Regressemos à proposta do Governo do ENCC e, mais concretamente, enriquecimento ilícito. O Nascer do SOL teve acesso ao documento da Associação Sindical dos Juízes Portugueses (ASJP) em que é feito um quadro comparativo global do que cada partido apresenta nesta matéria (ver quadro). Nesta sexta-feira, no Parlamento, quando confrontada com a questão pelo deputado do Chega, André Ventura, que também lamentou a ausência do debate da reforma do Tribunal Central de Instrução Criminal, Francisca Van Dunem respondeu que na altura em que a proposta da estratégia foi apresentada «tinha acabado de entrar em vigor a lei 52/2019» e que o Governo entendeu que «tratando-se, como se trataria, de aperfeiçoar esse modelo deveria, numa ótica de cortesia institucional, deixar que fosse o parlamento a pegar nessa matéria e eventualmente a alterá-la». Quanto á reforma do ‘Ticão’, o debate está marcado para dia 9 de Julho. 

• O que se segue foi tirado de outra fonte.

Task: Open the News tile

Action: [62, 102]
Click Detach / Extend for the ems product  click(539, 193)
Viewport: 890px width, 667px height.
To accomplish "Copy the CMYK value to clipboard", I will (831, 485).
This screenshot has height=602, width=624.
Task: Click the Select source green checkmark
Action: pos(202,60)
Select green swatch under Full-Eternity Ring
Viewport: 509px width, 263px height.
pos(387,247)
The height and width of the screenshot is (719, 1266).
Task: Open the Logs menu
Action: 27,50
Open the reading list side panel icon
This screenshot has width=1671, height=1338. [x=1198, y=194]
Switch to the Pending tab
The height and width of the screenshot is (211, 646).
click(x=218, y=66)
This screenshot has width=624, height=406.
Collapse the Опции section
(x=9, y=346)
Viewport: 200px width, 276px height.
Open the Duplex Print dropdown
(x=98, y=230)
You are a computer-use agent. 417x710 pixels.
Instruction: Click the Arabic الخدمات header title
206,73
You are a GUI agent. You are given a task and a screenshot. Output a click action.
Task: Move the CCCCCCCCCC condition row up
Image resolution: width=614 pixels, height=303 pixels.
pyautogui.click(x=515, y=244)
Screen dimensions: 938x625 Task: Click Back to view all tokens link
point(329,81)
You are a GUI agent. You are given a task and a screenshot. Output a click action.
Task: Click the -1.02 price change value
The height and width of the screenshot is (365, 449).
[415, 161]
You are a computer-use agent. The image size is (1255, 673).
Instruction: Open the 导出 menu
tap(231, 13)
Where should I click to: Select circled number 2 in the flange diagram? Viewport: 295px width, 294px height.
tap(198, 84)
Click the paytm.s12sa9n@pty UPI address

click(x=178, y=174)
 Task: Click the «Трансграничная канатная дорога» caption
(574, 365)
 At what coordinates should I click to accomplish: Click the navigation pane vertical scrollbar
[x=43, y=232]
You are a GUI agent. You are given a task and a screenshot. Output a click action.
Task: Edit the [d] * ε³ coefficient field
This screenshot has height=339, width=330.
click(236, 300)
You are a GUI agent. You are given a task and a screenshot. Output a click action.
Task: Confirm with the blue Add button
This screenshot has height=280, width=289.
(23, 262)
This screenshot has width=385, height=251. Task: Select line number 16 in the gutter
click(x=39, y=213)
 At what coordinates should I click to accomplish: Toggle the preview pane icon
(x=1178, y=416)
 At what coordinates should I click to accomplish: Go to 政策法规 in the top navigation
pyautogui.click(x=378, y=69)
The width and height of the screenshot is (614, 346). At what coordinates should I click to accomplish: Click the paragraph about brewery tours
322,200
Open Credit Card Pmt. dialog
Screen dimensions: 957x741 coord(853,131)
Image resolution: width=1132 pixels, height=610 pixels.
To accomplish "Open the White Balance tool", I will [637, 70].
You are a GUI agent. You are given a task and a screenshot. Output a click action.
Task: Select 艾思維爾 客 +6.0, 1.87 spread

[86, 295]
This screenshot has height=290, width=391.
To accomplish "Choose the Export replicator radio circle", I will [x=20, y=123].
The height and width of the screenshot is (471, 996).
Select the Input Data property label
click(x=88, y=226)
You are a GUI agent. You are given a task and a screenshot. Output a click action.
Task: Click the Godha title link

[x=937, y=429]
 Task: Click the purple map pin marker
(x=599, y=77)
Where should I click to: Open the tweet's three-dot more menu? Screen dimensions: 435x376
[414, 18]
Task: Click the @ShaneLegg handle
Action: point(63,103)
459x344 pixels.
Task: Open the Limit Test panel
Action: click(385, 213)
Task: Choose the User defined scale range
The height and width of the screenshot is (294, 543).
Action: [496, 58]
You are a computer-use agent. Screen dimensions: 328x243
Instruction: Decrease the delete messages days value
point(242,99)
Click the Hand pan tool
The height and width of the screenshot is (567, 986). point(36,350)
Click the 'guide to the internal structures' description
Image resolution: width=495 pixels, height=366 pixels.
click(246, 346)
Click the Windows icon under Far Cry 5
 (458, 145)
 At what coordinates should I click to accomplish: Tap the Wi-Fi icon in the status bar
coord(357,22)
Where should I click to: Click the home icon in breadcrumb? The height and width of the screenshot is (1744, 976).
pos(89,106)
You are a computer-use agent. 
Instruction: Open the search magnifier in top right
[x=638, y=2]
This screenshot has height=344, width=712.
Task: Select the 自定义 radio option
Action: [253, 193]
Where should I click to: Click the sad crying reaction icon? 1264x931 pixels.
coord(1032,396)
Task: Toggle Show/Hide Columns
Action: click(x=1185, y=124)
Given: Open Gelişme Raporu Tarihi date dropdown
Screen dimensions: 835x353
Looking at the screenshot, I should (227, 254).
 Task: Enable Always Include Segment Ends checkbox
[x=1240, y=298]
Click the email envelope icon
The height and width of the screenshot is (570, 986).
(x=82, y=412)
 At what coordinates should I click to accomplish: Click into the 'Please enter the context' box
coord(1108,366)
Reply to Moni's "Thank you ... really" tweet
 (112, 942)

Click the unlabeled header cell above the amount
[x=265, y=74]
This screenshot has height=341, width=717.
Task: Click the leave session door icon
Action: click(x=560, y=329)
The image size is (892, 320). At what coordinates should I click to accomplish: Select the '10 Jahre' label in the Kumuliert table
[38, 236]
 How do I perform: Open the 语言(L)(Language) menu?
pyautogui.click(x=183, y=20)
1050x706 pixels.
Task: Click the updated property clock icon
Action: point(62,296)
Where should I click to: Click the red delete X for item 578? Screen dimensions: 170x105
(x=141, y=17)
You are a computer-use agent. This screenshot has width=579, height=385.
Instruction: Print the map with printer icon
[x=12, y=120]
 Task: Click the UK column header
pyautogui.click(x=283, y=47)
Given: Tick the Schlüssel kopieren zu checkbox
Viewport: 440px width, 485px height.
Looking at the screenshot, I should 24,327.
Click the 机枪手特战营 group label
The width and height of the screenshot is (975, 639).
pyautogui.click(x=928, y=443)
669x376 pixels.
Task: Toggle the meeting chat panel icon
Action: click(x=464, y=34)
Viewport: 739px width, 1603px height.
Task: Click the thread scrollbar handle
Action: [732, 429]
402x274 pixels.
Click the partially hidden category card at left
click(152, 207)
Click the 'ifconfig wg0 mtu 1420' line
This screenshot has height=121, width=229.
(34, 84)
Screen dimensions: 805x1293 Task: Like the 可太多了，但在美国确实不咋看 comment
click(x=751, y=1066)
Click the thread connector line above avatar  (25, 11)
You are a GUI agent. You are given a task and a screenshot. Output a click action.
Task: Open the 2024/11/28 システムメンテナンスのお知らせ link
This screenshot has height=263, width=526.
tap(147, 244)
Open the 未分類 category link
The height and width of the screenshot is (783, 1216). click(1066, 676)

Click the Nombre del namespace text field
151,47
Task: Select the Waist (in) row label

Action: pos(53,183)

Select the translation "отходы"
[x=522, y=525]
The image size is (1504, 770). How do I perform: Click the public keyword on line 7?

O enriquecimento ilícito, nas suas muitas formulações semânticas e jurídicas, fica por agora adiado. E andamos há anos nisto, em 2013, deu entrada na AR uma proposta de Manuel Magalhães e Silva sobre ‘enriquecimento injustificado’, mais recentemente, a tão aplaudida proposta da ASJP. Os legisladores querem ter o protagonismo nesta questão, mas, e ao que tudo indica, a discussão segue na próxima sessão legislativa.